Nella società della produzione di massa, il migliore progetto tradizionale si è sempre rivolto a una specifica fascia di popolazione, identificandosi con utenti generici di una popolazione ideale di maschi venticinquenni in perfetto stato di salute, baciati da una fortuna surreale, non soggetti a invecchiamento o infortuni, che non avranno mai una gamba ingessata né mal di schiena e che, in quanto uomini, non saranno mai sbilanciati da un pancione da gravidanza. Il resto del mondo si adegua, affrontando “una eterna corsa agli ostacoli” (Paul Hogan, fondatore EIDD, 1993).

Ma il mondo ha preso oggi le distanze da quel tipo di progettazione, quando Henry Ford diceva che si poteva scegliere il Model T in qualsiasi colore, purché fosse nero.

Ha preso il sopravvento la corrente della customizzazione, della personalizzazione, e chi progetta si è messo in ascolto. E questo ascolto ha portato alla luce un mondo di differenze: non più un tutti gli utenti in generale, ma un tutti gli utenti fatto da ogni utente.

Bagni del nuovo ADI DESIGN MUSEUM, 2021

Posate per tutti
(segnalazione compasso d’oro/prototipo Alessi), 2018

Sala di attesa alla Clinica Mangiagalli/Policlinico di Milano (certificazione Design for All), 2018

L’INCLUSIONE SOCIALE

Ma come è possibile conciliare una produzione di massa, necessaria all’economia di scala, con la personalizzazione per le esigenze e i desideri della diversità umana?

> LAVORO DA SVOLGERE
A. Ricopia parola per parola tutto il brano sulla progettazione, da "Sala di attesa" giù fino a "della diversità umana?".
B. Secondo il brano sulla progettazione, che cosa diceva Henry Ford sul colore del Model T?
Le righe dei dati registrati non sono necessarie.

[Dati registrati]
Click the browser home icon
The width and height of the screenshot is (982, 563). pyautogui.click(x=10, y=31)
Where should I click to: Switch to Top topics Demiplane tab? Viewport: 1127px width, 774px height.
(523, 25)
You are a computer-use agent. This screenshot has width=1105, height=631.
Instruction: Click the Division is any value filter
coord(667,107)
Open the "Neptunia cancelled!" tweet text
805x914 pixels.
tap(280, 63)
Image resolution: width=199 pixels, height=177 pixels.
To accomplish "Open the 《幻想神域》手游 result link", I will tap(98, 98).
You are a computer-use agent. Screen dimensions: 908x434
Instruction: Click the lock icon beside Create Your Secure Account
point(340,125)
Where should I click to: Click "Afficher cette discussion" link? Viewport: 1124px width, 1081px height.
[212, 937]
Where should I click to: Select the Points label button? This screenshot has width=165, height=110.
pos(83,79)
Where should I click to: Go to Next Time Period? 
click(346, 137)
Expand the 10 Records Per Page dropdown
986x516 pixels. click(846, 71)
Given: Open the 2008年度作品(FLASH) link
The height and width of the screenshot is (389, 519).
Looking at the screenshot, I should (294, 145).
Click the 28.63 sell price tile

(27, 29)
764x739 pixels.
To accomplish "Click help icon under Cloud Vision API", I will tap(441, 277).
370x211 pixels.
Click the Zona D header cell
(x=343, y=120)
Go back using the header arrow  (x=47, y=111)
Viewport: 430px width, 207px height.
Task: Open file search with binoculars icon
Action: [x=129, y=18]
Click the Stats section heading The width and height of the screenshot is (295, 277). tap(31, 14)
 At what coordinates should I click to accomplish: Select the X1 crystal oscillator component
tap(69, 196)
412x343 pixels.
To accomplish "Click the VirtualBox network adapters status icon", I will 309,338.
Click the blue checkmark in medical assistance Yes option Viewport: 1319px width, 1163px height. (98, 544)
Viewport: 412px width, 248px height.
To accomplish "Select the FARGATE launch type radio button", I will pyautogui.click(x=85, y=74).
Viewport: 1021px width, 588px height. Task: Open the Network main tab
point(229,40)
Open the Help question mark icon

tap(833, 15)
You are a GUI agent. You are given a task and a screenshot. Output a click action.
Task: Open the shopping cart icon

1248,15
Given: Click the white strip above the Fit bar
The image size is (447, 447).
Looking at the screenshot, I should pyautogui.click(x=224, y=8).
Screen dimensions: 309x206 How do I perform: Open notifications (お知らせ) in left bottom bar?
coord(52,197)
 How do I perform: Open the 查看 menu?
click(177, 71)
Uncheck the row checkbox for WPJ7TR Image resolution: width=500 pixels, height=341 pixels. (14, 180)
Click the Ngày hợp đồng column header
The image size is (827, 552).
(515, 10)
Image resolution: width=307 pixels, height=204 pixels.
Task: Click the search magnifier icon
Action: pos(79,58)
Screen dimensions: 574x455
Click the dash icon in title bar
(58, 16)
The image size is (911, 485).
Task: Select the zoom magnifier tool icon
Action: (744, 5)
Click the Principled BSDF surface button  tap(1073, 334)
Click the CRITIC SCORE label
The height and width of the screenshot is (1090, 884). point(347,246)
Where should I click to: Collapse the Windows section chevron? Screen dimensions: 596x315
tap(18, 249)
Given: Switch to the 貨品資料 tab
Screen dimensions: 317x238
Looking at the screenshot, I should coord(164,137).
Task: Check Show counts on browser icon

> RISULTATI DEI COMPITI
A.
Sala di attesa alla Clinica Mangiagalli/Policlinico di Milano (certificazione Design for All), 2018

L’INCLUSIONE SOCIALE

Ma come è possibile conciliare una produzione di massa, necessaria all’economia di scala, con la personalizzazione per le esigenze e i desideri della diversità umana?

B. Che si poteva scegliere il Model T in qualsiasi colore, purché fosse nero.